A mudança nas bases do mercado de gás também foi abordada pelo representante da Agência Nacional de Petróleo, Gás Natural e Biocombustíveis (ANP), Hélio Bisaggio. Superintendente de Infraestrutura, ele avaliou que o Programa "Gás para Crescer” estabeleceu um novo desenho de mercado para a indústria do gás natural e representou uma evolução para a Lei do Gás (Lei 11.909/2009), mas não proporcionou a abertura de mercado que era esperada. Isso pode acontecer no programa Novo Mercado de Gás.

Bisaggio explicou que ele pressupõe atos normativos que separam atividades de transporte das atividades potencialmente concorrenciais. Ele lembrou que dezenas de empresas já fazem a produção e exploração no Brasil, mas, na comercialização, a Petrobras continua dominante.

— O Novo Mercado de Gás traz regras de independência do transportador, reserva da capacidade de entrada e saída, tarifas de transporte aprovadas pela ANP, coordenação dos transportadores, códigos comuns de rede (network codes), e transparência no oferecimento e contratação dos serviços.

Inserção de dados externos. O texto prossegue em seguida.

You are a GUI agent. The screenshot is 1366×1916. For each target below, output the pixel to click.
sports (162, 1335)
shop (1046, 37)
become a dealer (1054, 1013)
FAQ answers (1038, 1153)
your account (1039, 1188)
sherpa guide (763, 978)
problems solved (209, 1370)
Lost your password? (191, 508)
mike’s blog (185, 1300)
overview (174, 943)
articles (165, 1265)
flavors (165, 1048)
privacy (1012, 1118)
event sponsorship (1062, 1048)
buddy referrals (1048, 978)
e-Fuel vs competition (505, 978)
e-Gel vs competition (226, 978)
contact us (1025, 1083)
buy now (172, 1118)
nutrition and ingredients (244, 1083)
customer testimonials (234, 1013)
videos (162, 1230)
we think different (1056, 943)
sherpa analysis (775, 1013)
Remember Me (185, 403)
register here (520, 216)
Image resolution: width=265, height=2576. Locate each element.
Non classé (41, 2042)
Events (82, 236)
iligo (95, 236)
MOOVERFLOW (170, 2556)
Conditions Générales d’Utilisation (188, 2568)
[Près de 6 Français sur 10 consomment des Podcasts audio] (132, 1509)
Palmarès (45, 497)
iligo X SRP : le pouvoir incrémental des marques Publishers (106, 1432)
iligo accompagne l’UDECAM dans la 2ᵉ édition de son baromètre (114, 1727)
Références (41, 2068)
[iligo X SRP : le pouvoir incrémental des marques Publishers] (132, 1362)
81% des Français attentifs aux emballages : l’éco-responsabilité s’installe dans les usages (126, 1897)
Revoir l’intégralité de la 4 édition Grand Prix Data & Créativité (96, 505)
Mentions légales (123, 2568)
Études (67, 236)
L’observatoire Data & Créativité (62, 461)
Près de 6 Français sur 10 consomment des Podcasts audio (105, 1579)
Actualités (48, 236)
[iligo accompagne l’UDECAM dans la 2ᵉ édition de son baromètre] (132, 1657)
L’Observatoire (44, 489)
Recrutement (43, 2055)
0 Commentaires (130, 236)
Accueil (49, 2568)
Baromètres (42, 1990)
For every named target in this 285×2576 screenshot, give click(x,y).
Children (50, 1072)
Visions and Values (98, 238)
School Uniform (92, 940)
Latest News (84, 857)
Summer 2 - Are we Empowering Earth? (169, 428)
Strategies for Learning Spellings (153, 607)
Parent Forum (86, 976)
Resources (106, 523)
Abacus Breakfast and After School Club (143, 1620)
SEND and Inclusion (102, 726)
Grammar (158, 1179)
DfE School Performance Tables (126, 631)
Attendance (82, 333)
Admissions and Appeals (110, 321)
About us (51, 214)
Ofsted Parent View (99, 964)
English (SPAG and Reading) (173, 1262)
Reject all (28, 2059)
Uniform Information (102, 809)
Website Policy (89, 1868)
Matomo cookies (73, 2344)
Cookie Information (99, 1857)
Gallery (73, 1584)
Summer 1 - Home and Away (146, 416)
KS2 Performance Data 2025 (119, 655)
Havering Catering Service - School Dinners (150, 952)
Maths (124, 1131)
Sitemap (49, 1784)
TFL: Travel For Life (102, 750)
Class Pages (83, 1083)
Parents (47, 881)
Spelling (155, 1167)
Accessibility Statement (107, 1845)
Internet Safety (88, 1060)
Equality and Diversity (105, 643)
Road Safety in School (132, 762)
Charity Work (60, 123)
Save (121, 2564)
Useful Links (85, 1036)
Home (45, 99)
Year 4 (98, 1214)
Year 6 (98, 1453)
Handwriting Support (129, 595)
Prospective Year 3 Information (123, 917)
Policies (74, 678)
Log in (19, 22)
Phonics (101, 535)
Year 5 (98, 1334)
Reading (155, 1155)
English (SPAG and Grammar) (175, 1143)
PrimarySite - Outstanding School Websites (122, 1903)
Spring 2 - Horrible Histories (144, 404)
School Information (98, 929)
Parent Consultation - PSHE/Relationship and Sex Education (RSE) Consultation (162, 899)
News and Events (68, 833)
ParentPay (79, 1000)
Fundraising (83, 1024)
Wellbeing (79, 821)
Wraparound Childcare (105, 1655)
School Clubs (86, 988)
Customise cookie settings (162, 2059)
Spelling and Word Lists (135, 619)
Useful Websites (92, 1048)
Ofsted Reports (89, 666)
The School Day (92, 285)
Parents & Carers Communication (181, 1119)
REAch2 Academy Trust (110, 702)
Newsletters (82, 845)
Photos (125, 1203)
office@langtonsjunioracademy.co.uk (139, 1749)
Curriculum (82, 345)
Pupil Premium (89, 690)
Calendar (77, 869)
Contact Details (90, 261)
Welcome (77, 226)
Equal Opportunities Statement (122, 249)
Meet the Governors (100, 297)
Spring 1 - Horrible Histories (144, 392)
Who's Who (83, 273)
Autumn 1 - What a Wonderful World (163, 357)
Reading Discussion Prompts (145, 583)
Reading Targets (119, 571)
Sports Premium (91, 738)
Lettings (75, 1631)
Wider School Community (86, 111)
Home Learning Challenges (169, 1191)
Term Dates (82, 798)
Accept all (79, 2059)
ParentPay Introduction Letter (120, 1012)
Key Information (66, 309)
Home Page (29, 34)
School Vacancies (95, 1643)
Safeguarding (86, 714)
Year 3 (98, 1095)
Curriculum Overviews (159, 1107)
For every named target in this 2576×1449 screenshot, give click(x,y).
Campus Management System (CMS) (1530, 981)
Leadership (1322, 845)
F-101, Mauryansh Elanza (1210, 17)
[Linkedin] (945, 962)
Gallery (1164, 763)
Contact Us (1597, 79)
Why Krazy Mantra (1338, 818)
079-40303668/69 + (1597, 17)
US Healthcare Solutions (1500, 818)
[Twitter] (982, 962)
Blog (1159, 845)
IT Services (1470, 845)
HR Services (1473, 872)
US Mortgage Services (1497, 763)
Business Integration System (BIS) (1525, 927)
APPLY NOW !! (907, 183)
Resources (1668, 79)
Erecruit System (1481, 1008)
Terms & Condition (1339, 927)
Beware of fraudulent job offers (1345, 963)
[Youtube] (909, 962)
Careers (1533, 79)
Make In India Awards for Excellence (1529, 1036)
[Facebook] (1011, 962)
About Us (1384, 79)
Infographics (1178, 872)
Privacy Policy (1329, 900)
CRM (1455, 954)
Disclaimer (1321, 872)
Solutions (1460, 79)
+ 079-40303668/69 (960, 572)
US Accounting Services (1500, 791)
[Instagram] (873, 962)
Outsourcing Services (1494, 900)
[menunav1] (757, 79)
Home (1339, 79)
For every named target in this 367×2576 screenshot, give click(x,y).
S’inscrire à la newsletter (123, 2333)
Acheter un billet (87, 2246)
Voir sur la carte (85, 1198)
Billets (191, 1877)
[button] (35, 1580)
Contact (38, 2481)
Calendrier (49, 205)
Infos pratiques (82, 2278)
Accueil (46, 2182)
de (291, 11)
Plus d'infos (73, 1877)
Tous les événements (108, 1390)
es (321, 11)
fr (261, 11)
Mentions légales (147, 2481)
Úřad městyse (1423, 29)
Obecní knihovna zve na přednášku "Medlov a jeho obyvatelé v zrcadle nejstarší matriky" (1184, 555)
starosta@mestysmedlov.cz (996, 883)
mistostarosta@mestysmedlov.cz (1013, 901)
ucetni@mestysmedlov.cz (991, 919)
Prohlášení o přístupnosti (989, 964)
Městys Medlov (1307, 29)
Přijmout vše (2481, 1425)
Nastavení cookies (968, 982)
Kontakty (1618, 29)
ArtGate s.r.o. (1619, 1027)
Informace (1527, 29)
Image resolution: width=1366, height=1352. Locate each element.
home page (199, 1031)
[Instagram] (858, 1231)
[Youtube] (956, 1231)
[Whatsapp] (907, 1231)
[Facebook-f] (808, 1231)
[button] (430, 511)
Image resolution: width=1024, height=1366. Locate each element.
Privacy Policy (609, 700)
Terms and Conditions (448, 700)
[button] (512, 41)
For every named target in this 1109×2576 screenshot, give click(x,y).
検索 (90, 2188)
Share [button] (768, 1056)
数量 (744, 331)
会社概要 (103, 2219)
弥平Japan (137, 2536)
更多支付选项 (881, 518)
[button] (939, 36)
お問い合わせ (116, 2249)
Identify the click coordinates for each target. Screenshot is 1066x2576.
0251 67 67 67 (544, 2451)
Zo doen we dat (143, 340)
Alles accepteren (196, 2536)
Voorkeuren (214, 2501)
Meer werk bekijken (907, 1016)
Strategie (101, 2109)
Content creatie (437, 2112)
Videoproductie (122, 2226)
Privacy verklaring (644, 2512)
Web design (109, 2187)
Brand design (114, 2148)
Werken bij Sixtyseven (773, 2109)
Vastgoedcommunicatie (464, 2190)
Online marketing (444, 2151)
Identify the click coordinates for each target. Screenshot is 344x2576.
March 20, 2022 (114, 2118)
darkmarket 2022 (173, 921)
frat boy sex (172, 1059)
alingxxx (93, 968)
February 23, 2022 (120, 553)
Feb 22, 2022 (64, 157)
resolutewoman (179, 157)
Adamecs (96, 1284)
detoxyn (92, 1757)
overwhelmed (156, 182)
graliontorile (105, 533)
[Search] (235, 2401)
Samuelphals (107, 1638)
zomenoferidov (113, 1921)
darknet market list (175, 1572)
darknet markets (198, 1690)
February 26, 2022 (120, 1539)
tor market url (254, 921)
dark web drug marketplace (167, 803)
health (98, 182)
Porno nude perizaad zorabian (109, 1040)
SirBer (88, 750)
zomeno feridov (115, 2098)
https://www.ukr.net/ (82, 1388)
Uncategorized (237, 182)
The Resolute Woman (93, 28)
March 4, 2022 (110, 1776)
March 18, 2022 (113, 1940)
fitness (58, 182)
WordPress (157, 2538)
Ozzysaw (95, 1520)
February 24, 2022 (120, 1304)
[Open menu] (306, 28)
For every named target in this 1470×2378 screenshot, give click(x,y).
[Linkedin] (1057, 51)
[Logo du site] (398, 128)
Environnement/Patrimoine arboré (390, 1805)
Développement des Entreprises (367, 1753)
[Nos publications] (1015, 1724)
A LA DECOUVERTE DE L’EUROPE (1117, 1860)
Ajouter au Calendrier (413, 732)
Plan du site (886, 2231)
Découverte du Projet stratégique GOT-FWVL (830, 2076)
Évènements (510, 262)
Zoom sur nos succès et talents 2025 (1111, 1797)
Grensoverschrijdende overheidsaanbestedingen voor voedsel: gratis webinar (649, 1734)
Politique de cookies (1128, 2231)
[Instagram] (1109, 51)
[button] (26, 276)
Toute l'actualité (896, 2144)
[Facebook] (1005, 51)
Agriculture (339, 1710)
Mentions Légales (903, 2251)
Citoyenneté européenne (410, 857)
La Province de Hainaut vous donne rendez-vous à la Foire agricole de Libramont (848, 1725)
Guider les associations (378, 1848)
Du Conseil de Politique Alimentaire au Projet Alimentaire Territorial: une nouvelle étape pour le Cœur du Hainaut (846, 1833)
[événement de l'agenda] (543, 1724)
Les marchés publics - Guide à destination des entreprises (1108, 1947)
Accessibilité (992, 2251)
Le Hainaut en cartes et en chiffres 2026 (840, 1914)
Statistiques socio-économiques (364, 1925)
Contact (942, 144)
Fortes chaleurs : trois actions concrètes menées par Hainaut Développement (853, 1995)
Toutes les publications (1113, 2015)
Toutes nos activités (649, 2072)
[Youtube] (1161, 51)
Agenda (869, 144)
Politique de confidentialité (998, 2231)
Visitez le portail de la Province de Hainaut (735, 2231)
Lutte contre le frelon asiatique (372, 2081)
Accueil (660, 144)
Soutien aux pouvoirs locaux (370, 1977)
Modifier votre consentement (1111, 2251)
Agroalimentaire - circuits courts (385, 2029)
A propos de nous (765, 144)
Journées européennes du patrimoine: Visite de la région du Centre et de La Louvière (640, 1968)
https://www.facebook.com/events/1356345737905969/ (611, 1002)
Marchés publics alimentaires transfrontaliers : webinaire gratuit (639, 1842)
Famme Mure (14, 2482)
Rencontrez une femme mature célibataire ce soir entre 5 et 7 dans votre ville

De acordo com o representante da ANP, o objetivo do Novo Mercado de Gás é fazer surgir um mercado líquido e competitivo com transparência na formação dos preços e liquidez de curto prazo.

Ele comentou que tradicionalmente os contratos pressupõem a exclusividade do duto e por muito longo prazo. Exemplo disso, é o contrato de fornecimento com a Bolívia, de 20 anos, e o transporte dele, na TVG, por exemplo, vai até 2041.

— O novo modelo tem contratos padronizados e de menor prazo, dando maior liquidez e mais garantias para quem compra e quem vende.

Independência

O superintendente destacou a criação de HUBs (pontos virtuais) de negociação e disse que o acesso ao sistema de transporte é pré-condição para o desenvolvimento de um mercado concorrencial de gás natural.

— A experiência mundial mostra que a independência do transportador é fundamental para o setor.

Segundo Bisaggio, o Brasil estaria atrasado nesse sentido: nos EUA, a independência de transporte aconteceu por volta de 1930 e, na Europa, entre os anos 1990 e 2010.

Na reunião, Marcelo Lima Mendonça, da Associação Brasileira das Empresas Distribuidoras de Gás (Abegás), destacou que hoje o sistema não dá acesso para se comprar o gás de vários ofertantes. Ele esclareceu que o Brasil tem potencial de dobrar a produção de gás nos próximos dez anos.

— Mas hoje ele não gera royalties, não gera empregos, não gera impostos e muitas vezes o gás é reinjetado. Esse ciclo a gente precisa quebrar, desenvolver a infraestrutura e monetizar o gás.

Ele apontou a ociosidade do sistema como alta, onerando o usuário final do sistema, o consumidor. Ele também comentou que a infraestrutura da TAG, apesar de robusta, ainda se concentra no litoral e seria preciso desenvolver a infraestrutura no território como um todo.

Marcelo, contudo, acredita que a venda da TAG não mudará de maneira significativa o mercado.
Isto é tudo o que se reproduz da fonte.